→ Exercise aim
In the entries below, every line with the string "computer" is to be reported.

→ Available data
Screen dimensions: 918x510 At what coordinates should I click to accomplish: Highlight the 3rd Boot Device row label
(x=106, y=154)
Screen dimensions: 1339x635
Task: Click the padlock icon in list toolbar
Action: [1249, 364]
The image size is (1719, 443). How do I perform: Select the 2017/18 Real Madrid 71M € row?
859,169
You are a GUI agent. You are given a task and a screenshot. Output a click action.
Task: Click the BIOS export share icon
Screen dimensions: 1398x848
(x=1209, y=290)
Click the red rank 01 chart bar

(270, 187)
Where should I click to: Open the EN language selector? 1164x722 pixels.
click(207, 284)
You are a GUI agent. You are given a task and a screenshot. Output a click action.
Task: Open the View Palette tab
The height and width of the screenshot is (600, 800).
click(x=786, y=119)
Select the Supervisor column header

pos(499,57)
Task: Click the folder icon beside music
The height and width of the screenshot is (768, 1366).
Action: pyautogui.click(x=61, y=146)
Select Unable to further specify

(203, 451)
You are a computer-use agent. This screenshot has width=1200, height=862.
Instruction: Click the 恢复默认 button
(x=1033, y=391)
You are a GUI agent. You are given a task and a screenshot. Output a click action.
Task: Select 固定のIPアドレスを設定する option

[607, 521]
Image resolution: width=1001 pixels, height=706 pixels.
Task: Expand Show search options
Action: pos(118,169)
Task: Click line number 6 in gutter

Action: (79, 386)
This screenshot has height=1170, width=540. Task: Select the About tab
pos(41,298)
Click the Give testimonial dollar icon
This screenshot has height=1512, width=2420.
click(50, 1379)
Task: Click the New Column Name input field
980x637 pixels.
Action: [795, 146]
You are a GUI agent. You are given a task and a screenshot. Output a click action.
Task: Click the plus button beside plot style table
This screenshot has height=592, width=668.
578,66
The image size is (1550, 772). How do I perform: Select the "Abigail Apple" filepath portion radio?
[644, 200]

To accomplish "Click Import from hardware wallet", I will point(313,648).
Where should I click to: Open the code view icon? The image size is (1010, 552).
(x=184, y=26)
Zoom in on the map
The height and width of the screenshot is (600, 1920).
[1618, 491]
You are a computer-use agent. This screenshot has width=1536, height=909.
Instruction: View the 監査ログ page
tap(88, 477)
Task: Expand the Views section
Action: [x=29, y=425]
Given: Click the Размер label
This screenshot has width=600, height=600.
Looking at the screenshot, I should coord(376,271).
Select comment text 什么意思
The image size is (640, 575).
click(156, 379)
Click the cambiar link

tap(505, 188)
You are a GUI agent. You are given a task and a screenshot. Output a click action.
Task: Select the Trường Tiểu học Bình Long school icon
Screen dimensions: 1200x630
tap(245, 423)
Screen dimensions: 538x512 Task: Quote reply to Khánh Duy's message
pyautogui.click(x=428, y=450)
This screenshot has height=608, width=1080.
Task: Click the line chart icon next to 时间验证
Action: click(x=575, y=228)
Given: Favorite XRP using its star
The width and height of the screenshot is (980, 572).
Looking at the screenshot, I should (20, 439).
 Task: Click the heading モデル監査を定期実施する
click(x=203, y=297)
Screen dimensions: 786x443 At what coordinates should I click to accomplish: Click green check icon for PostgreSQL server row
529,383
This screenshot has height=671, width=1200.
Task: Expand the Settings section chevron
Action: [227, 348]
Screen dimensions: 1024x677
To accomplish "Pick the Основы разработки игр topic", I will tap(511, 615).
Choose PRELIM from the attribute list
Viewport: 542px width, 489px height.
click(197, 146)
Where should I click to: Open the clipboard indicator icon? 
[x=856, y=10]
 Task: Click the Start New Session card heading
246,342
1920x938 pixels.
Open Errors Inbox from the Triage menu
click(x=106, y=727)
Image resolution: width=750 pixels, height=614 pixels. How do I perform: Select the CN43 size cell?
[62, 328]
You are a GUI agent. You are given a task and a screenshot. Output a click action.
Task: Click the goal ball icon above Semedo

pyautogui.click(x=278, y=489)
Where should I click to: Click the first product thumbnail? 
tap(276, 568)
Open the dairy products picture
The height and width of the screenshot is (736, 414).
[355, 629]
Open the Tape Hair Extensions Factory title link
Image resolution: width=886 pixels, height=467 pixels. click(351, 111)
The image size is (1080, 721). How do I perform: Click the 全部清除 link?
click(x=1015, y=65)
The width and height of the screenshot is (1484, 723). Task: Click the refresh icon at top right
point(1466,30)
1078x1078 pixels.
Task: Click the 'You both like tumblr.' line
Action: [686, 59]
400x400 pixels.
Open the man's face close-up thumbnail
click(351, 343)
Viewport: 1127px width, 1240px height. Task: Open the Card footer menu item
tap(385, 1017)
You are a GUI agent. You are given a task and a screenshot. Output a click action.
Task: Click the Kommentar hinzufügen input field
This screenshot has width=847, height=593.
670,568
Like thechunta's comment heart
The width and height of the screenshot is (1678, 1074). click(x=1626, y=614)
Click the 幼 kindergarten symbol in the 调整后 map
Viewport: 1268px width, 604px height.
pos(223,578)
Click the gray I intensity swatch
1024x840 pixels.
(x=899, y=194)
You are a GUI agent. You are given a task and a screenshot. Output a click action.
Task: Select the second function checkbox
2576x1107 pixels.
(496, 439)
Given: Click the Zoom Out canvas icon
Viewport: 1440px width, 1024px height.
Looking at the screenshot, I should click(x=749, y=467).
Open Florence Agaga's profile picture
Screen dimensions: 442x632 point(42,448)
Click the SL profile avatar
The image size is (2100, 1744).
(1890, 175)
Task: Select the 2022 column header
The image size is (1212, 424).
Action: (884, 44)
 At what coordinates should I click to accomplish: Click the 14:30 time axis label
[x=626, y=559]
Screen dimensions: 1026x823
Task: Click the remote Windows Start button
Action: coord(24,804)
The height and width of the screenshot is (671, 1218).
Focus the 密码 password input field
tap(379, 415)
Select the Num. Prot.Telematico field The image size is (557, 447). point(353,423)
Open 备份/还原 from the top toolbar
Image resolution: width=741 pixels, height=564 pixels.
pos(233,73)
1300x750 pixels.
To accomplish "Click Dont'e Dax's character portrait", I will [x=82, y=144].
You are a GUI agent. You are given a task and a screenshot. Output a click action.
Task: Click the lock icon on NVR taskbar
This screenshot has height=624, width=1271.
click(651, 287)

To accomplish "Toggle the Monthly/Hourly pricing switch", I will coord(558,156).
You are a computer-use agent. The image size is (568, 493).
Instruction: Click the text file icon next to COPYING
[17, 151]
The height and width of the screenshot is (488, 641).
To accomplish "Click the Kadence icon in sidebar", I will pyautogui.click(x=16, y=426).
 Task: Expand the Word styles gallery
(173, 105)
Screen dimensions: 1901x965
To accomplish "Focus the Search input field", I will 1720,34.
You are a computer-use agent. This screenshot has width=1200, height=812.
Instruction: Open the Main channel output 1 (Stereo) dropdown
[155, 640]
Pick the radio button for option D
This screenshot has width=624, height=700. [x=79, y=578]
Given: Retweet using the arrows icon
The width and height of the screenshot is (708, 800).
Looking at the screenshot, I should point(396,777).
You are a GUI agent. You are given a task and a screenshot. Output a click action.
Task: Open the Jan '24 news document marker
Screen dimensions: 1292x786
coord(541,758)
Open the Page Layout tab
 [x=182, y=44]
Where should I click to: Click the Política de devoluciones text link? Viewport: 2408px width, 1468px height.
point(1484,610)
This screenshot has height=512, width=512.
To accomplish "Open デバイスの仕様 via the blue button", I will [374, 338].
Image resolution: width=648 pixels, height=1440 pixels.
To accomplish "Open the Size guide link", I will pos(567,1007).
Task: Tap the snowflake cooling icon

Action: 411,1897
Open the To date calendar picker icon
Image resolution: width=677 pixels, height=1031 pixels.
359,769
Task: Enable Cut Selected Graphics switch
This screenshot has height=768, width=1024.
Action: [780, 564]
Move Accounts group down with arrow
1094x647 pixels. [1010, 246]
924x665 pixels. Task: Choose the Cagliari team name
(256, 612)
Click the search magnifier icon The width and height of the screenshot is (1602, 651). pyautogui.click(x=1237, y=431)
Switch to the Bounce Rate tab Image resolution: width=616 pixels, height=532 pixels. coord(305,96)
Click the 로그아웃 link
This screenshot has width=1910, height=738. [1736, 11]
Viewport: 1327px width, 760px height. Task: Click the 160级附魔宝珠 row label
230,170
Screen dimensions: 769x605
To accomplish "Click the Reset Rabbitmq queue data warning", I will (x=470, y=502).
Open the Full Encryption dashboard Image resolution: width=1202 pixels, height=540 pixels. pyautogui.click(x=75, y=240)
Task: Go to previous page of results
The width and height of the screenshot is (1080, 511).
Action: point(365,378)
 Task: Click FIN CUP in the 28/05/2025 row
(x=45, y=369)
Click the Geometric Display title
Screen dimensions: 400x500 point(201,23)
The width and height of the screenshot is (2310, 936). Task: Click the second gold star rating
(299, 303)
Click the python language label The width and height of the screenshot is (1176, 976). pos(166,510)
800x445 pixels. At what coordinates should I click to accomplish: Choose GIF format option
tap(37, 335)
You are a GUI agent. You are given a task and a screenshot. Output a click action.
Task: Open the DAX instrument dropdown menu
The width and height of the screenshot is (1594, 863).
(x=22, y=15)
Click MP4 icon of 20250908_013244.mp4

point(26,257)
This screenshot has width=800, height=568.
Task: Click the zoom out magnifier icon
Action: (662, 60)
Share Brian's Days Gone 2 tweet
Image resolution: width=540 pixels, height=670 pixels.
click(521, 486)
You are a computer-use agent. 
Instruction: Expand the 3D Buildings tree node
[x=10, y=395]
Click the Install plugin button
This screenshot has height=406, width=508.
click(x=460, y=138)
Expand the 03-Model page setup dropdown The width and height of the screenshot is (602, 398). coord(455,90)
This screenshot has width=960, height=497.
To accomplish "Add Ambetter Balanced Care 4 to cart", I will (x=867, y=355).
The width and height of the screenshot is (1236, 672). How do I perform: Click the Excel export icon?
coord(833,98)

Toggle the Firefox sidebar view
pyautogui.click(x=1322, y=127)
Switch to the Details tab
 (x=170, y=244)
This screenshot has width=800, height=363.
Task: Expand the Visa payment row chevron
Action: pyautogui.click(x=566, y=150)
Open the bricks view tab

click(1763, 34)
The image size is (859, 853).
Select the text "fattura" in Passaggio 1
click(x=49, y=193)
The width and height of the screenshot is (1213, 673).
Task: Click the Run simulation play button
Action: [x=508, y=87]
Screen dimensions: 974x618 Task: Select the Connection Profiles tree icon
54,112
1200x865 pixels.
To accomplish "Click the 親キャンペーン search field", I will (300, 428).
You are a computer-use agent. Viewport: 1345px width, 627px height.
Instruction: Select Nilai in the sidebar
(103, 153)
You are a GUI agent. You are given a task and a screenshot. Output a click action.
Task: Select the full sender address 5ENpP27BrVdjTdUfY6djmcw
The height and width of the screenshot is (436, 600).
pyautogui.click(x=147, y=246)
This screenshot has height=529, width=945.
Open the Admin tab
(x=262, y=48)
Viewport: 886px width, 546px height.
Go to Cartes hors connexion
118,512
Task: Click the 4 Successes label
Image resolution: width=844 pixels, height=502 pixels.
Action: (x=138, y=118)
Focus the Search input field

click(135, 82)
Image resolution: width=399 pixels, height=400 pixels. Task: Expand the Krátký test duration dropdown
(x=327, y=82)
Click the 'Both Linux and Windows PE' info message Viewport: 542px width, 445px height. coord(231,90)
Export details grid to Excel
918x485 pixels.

→ Final answer
You are a computer-use agent. This screenshot has width=1200, height=862.
You are a computer-use agent. This screenshot has width=1536, height=909.
You are a computer-use agent. The image size is (568, 493).
You are a computer-use agent. This screenshot has width=1200, height=812.
You are a computer-use agent. 
You are a computer-use agent. Viewport: 1345px width, 627px height.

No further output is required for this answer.